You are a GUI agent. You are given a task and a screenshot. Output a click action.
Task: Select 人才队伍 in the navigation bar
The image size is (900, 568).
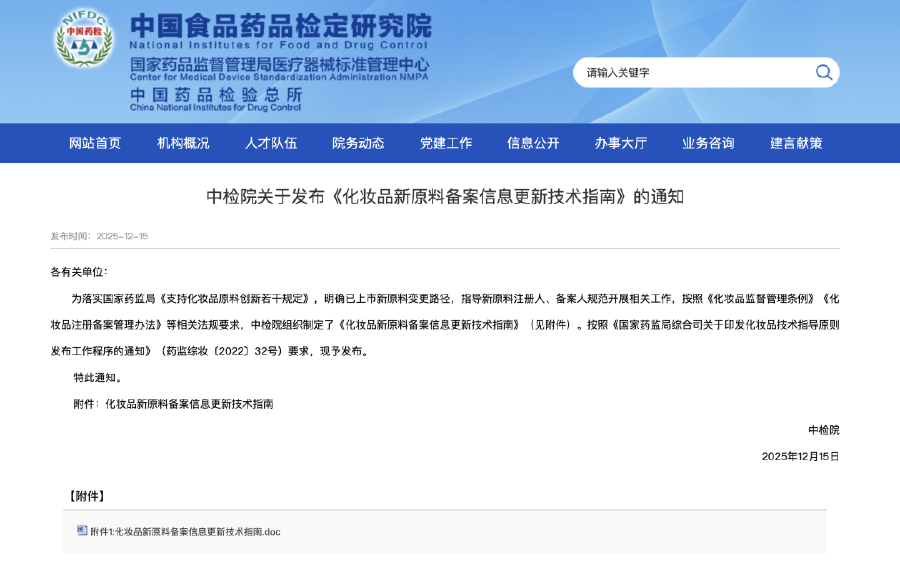point(271,143)
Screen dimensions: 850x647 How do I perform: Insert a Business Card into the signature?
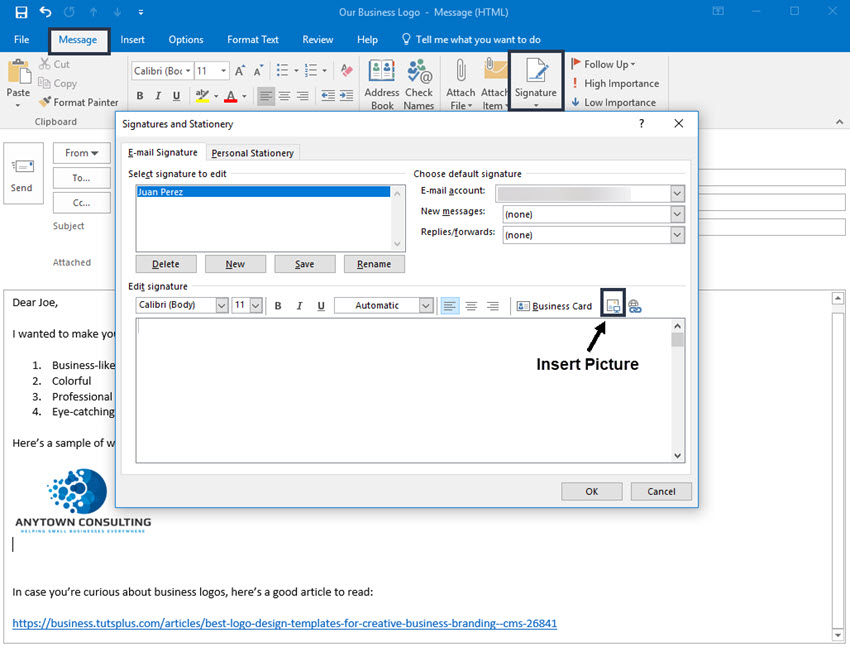tap(554, 305)
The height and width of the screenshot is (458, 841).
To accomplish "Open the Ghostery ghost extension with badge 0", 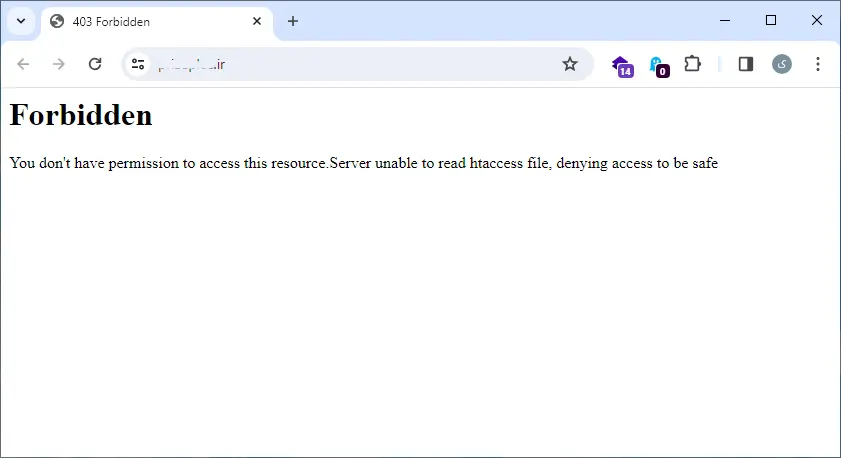I will point(657,65).
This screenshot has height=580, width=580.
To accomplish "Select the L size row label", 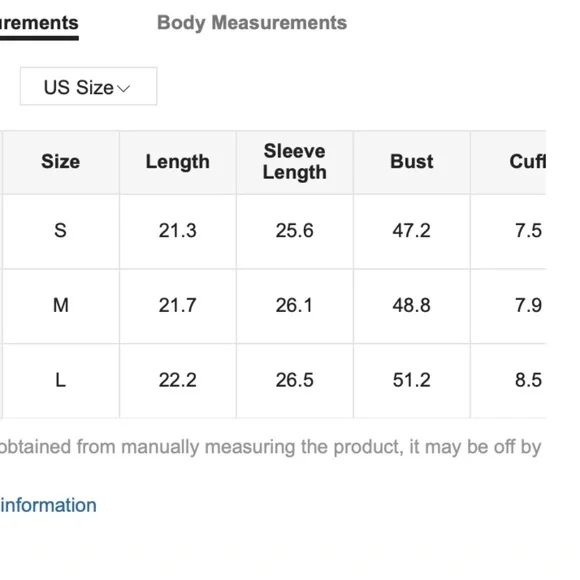I will [61, 380].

● ● ● ● ●

— Task prompt —
Pick out every line of the material above that contains the word "screenshot" and copy each one in full.

— Full response —
You are a GUI agent. You are given a task and a screenshot. Output a click action.
The height and width of the screenshot is (458, 841).
This screenshot has height=580, width=580.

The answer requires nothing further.